Backups: encrypted backups follow a thirty- to ninety-day cycle and are then overwritten.

9. Security

We employ administrative, technical, and physical safeguards appropriate to the risk, including TLS in transit, encryption at rest for sensitive credentials (including Customers’ carrier API keys), least-privilege access controls, audit logging, and regular vulnerability management. No system is perfectly secure; in the event of a personal-data breach affecting Customers or End Recipients, we will notify the controller without undue delay and in any event within seventy-two (72) hours of awareness, as required by Applicable Law.

10. Your Rights

Depending on where you live, you may have the right to:

Access the personal data we hold about you.
Correct inaccurate personal data.
Delete personal data (subject to legal retention exceptions).
Restrict or object to processing.
Data portability (machine-readable export).
Withdraw consent at any time, without affecting prior lawful processing.
Lodge a complaint with your supervisory authority (EU/EEA DPA, UK ICO, Turkish KVKK, Jamaica OIC, California AG, etc.).

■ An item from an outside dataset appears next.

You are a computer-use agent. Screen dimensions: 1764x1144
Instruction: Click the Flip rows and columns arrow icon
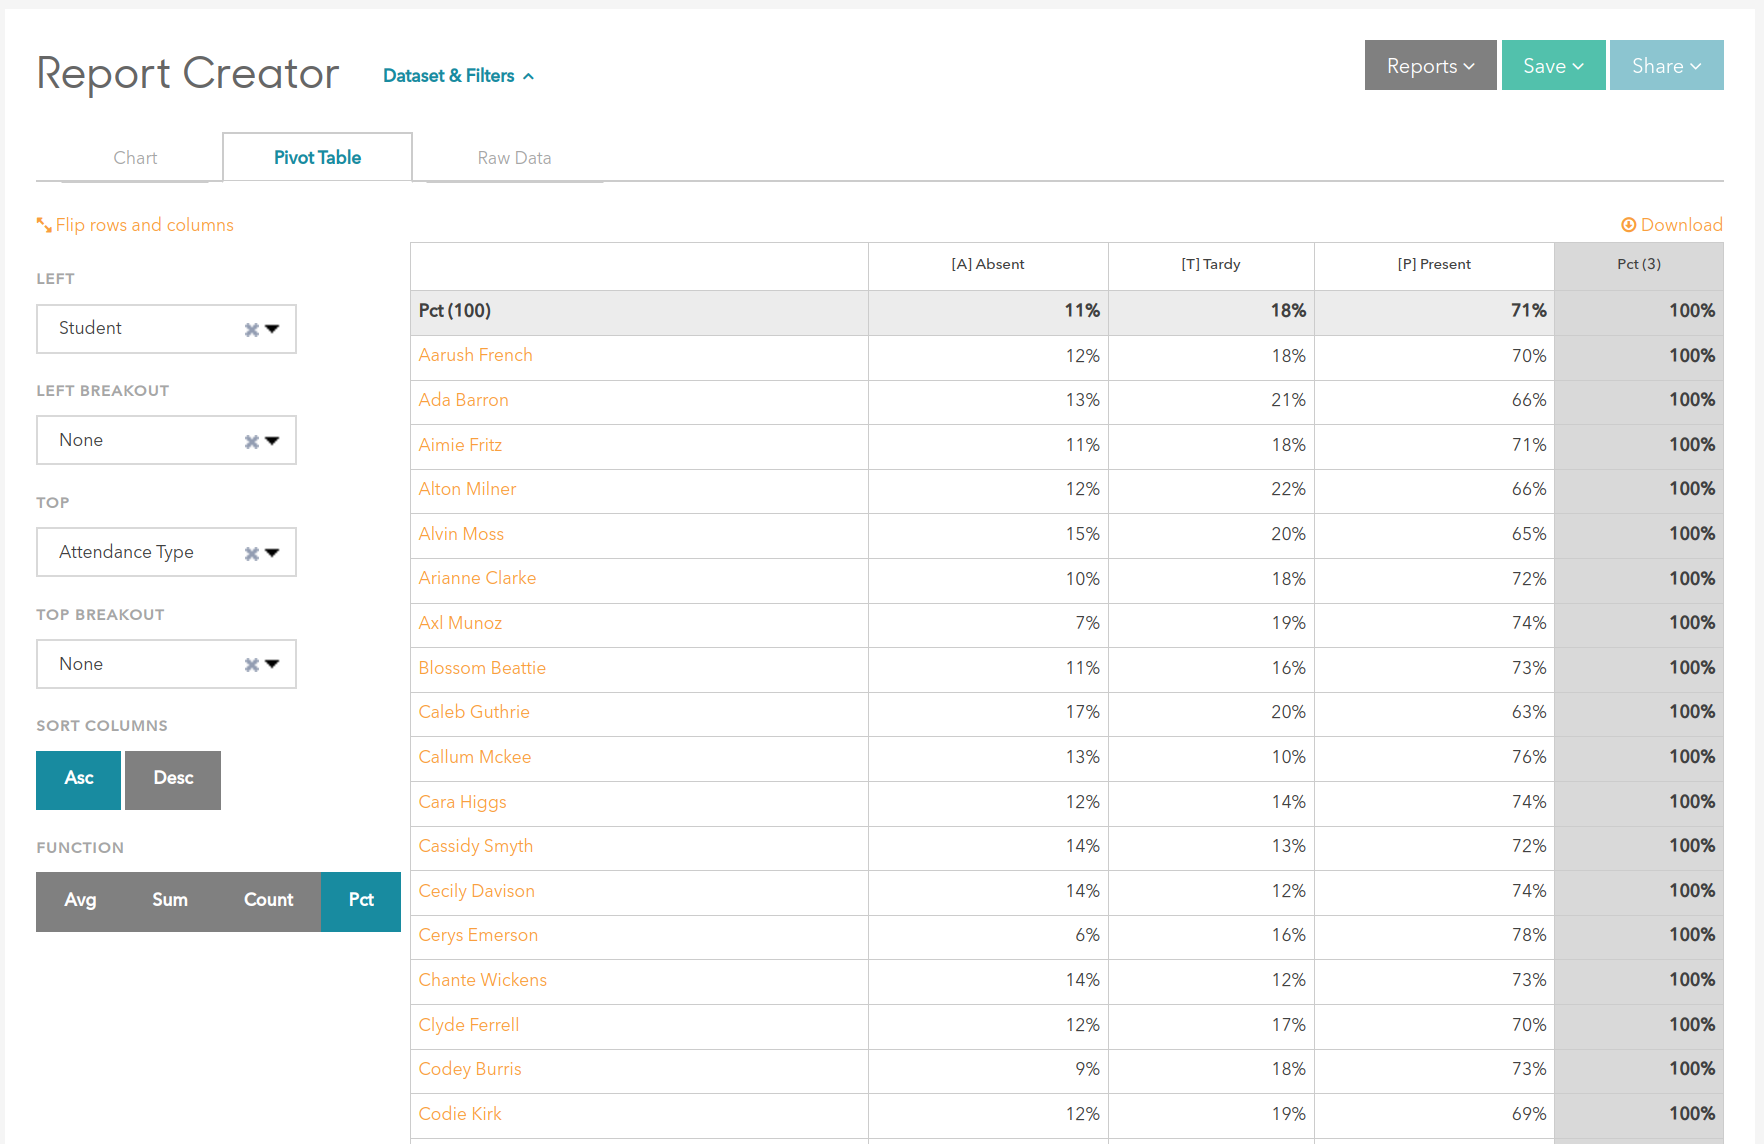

To exercise these rights as a Customer User or Website Visitor, email legal@novusasi.com. End Recipients should contact the Customer who initiated their call; we will route legitimate requests we receive directly to the relevant Customer. Under CCPA / CPRA we do not “sell” or “share” personal data as those terms are defined; California residents nevertheless have the right to opt out of any future sale or share and to limit the use of sensitive personal information.

11. Cookies and Tracking

We use a small number of strictly necessary cookies for session management and security. We do not use advertising cookies or cross-site trackers. Where any analytics cookie is non-essential, we request consent in compliance with the EU ePrivacy Directive (as implemented locally) before it is set.

12. Children

The Service is not directed to children under sixteen (16), and we do not knowingly collect personal data from children. If you believe we have inadvertently collected such data, please contact us and we will delete it promptly.

13. Changes to This Policy

We may update this Policy from time to time. Material changes will be communicated by email to the address associated with the Customer’s account or by prominent in-product notice at least fifteen (15) days before they take effect. The current version is always available at /legal/privacy.

14. Contact

Privacy questions or requests: legal@novusasi.com
Operational and support questions: support@novusasi.com
Novus Technologies, Inc., a Delaware corporation, United States.